For medical affairs teams, publicly available data can provide a broad range of insights about research, competitive activity, experts, patient perspectives, and other stakeholder insights. But the closest medical affairs teams get to the very latest perspectives, those dealing with the diagnosis and treatment of today’s patients, are in the interactions of field medical teams with physicians. From medical topics, real world challenges and perspectives on specific decisions being made to requests for education and information, these notes can be invaluable. The data can inform the next interaction with specific doctors. But together they can inform strategy, content development and evidence generation.

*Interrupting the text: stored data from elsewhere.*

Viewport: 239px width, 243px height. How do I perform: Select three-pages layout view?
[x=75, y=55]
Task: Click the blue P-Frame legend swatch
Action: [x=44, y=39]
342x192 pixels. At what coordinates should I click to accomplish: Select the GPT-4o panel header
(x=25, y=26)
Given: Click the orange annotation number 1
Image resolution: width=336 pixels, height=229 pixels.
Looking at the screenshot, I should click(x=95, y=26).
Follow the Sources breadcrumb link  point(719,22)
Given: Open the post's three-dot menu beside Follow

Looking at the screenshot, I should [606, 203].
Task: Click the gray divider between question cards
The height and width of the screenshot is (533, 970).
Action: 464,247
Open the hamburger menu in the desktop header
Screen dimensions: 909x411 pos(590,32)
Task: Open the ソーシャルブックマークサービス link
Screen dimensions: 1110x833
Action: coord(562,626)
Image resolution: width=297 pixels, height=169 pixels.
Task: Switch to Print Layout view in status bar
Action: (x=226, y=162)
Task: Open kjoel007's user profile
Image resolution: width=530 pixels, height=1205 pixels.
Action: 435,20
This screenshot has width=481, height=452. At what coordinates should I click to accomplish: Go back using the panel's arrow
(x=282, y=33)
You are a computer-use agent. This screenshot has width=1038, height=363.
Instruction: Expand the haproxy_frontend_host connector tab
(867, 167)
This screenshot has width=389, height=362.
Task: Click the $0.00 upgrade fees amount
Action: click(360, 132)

Medical scientific liaison (MSL) notes can be a rich reservoir of valuable information, but they are often inconsistent, vary in richness and take time to review manually. By using technology to streamline and scale the process of extracting value from field notes, this data can become a key component in a medical affairs insights process. At IQVIA, we use our natural language processing (NLP) tools to ingest raw MSL notes and any accompanying structured data about the interaction and employ text-mining techniques to tag each note with key topics and sub-topics. This is done with a blend of trained machine learning models, large language models and established rules-based linguistics and ontologies to work quickly and efficiently with a wide range of dataset sizes. For example, our toolkit includes a continuously updated library of more than 6.5m terms and synonyms for diseases, symptoms, drug names, biomarkers, genes making the time to results much faster than developing new models and custom ontologies. Beyond the technology, we collaborate with IQVIA medical experts, researchers and HEOR professionals to create annotated datasets to train large language models to classify notes in custom ways as well as inform the final summarization of the data.

Now is the time for medical affairs teams to be more data driven. You have the potential to improve responsiveness to a dynamic range of physicians and stakeholders by bringing together the rich data sources, with technology, to create a repeatable, scalable process across disease areas.